WILMINGTON — As the 2019-2020 school year opens, Superintendent of Schools Dr. Glenn Brand has proposed updates to Superintendent evaluation methodology.
According to Brand, recent guidance from the Massachusetts Department of Elementary and Secondary Education suggests a new breakdown of goal categories. These include one professional practice goal, one student learning goal, two to four district improvement goals, and six to eight aligned indicator goals.
At this point in time, according to Brand, use of the new alignment is simply an option open for deliberation by the School Committee.
“You don’t have to, but certainly you can,” said Brand, “and if you are interested in it, then I would be very interested as well, too.”
Brand stated that his professional practice goal is to extend his personal involvement and presence in the schools. He intends to schedule one visit to each school per month, which is what he did last year.
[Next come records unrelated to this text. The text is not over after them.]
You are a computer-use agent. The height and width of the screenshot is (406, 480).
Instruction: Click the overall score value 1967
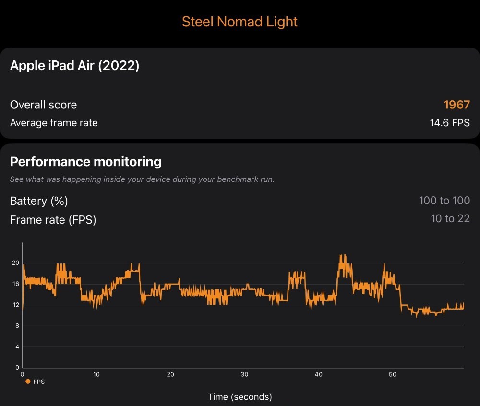point(456,105)
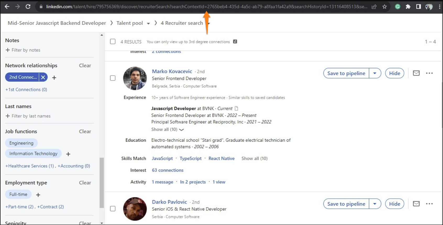Remove the 2nd Connections filter chip
443x225 pixels.
[43, 77]
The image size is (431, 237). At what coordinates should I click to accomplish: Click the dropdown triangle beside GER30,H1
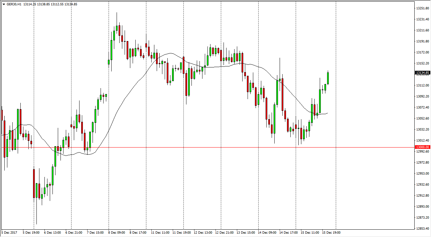(4, 4)
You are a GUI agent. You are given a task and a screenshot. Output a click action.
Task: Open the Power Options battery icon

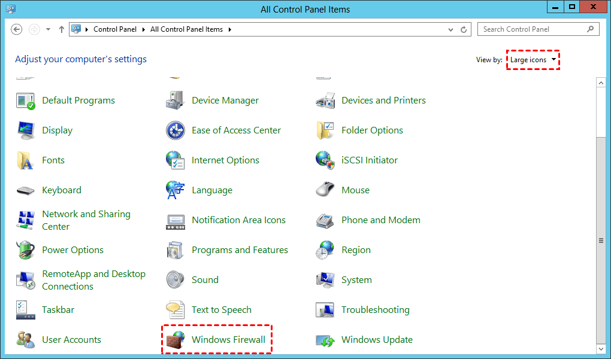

He didn’t, from a logistical standpoint, have enough time to attend every staff meeting. He said he hopes his involvement in these meetings extends beyond just attendance.
One of the stated goals of his attendance at these meetings is “…being able to identify themes or opportunities for areas for further growth from the use instructionally of this time that contractually teachers have to attend.”
Brand also said that his increased involvement would extend to department meetings. He said that last year, he had some opportunities to attend these meetings, but he was not able to attend consistently across the board. He categorized these meetings as an opportunity to discuss the district, at least at the secondary level, from a systems standpoint, as well as an opportunity to be present and hear about work transpiring with regards to the district strategic plan.
The student learning goal, according to Brand, is tied in closely with the district strategic plan, and focuses on inclusion, diversity, and equity.
The three district improvement goals include working with town entities to study facilities conditions throughout the district and address issues where they exist, launching of a Superintendent’s Advisory Committee comprised of stakeholders, and developing an annual report for the community that summarizes performance data and achievements throughout the district.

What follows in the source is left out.